The magazine has put a mirror on the cover of its “Person of the Year” issue, released on Monday, “because it literally reflects the idea that you, not us, are transforming the information age,” Editor Richard Stengel said in a statement.
You beat out candidates including Iran’s President Mahmoud Ahmadinejad, China’s President Hu Jintao, North Korean leader Kim Jong-il and James Baker, the former U.S. Secretary of State who led Washington’s bipartisan Iraq Study Group.
Time has been naming its person of the year since 1927 and the tradition has become the source of speculation every year, as well as controversy over unpopular choices such as Adolf Hitler in 1938 and Ayatollah Khomeini in 1979.
The aim is to pick “the person or persons who most affected the news and our lives, for good or for ill, and embodied what was important about the year, for better or for worse.”
Grossman said the creators and consumers of user-generated Internet sites showed a community and collaboration on a scale never seen before.
“It’s about the many wresting power from the few and helping one another for nothing and how that will not only change the world, but also change the way the world changes,” said Grossman, Time’s technology writer and book critic.

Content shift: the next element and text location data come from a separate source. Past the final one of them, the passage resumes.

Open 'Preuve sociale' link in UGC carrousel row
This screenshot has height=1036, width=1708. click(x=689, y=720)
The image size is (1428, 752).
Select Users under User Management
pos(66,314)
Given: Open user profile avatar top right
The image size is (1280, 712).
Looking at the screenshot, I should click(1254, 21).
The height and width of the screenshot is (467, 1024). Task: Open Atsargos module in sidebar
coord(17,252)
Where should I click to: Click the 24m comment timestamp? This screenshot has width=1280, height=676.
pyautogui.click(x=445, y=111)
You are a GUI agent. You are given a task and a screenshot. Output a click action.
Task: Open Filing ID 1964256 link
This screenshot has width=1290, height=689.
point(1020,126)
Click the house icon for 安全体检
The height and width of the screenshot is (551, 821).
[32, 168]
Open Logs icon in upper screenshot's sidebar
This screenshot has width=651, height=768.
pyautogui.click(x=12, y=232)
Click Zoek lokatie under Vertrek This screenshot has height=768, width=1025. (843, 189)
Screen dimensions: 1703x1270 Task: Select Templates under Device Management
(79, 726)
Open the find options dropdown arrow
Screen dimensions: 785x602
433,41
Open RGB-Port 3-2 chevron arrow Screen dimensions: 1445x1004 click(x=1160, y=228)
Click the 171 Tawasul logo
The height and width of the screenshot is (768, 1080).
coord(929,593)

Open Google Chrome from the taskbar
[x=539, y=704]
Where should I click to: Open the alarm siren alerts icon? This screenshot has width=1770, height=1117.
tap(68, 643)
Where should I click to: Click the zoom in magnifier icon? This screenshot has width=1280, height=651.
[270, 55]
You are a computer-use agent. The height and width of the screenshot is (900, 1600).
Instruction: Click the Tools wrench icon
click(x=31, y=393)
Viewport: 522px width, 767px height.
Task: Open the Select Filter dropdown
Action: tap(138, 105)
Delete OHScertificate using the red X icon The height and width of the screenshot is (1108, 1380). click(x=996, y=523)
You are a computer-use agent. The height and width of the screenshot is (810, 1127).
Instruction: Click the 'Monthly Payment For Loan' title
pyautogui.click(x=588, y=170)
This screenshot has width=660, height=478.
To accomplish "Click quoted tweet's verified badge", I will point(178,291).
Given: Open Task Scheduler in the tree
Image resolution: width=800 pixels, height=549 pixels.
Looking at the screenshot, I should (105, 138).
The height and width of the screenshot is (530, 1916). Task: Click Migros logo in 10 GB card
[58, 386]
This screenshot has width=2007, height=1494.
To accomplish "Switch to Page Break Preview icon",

“The tool that makes this possible is the World Wide Web,” he said. “It’s a tool for bringing together the small contributions of millions of people and making them matter.”
MySpace -- bought by media giant News Corp. last year for $580 million -- has more than 130 million users around the world and adds around 300,000 members a day, while YouTube -- bought by Internet search leader Google Inc. last month for $1.65 billion -- gets about 100 million daily views.
“These blogs and videos bring events to the rest of us in ways that are often more immediate and authentic than traditional media,” Stengel said.
“Journalists once had the exclusive province of taking people to places they’d never been. But now a mother in Baghdad with a videophone can let you see a roadside bombing or a patron in a nightclub can show you a racist rant by a famous comedian,” he said.
Time’s 2005 Person of the Year was the richest man in the world, Bill Gates, his wife Melinda, and Irish rocker Bono for being Good Samaritans, while the 2004 choice was President Bush. In 2003 “The American Soldier” graced the cover in a year when U.S. troops invaded Iraq.